## PROBLEM TO SOLVE
Starting at the line that contains "Click the HttpException link in error header" and stopping after the line that contains "Action: 441,170", rewrite these lines of the records below as a numbered list. Omit any blank lines.

## DATA LISTING
========================================================================

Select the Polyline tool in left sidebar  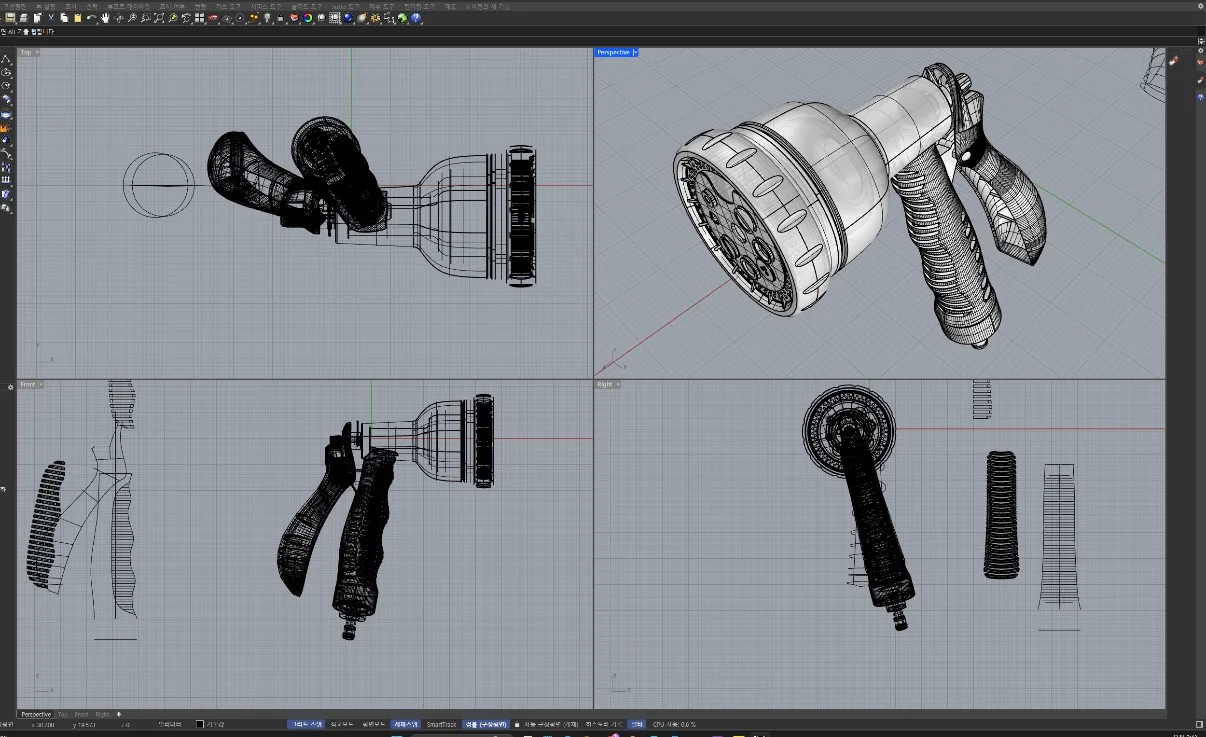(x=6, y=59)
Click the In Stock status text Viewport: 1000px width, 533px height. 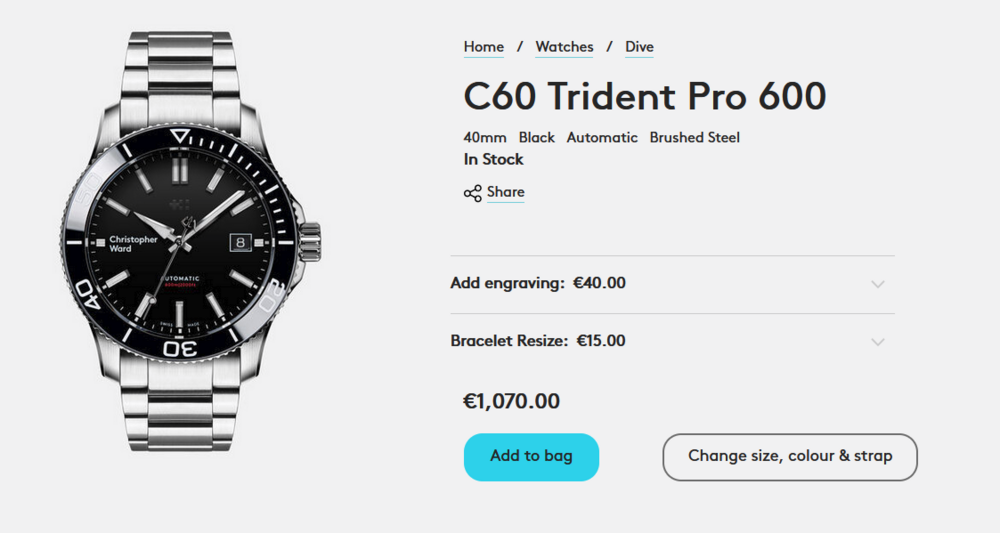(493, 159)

========================================================================

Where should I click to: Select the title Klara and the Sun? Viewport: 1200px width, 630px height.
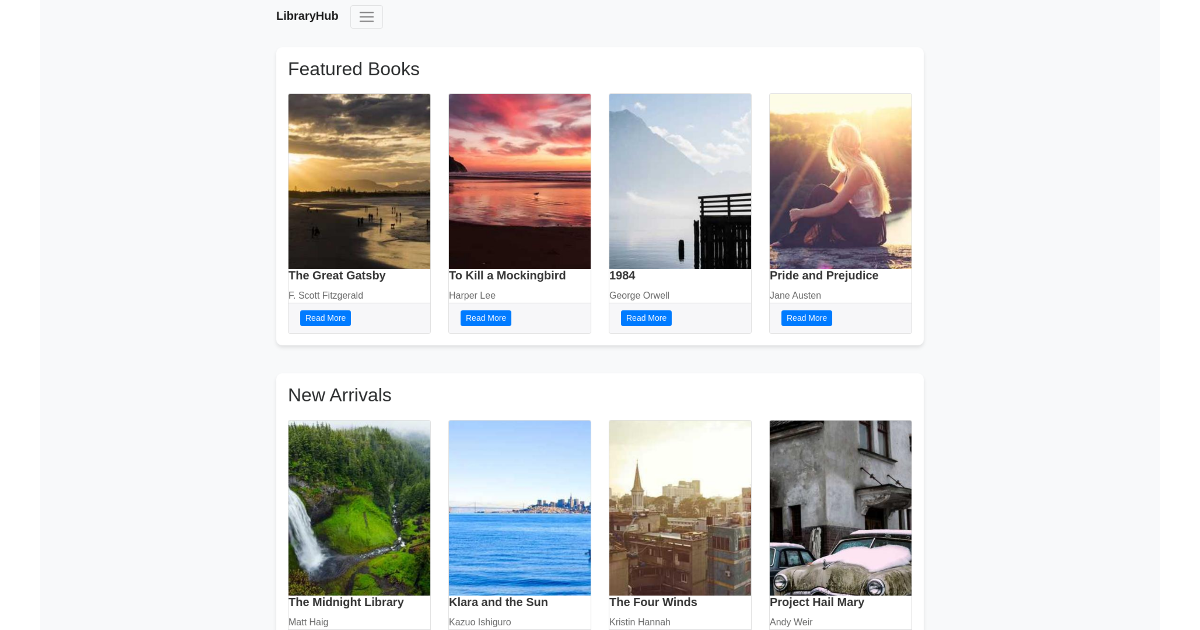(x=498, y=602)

========================================================================

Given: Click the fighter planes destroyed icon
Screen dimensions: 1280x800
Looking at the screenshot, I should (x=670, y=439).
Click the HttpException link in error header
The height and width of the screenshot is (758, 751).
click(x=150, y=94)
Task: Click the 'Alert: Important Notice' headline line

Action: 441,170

========================================================================

## RESPONSE TO THE TASK
1. Click the HttpException link in error header
2. The height and width of the screenshot is (758, 751).
3. click(x=150, y=94)
4. Task: Click the 'Alert: Important Notice' headline line
5. Action: 441,170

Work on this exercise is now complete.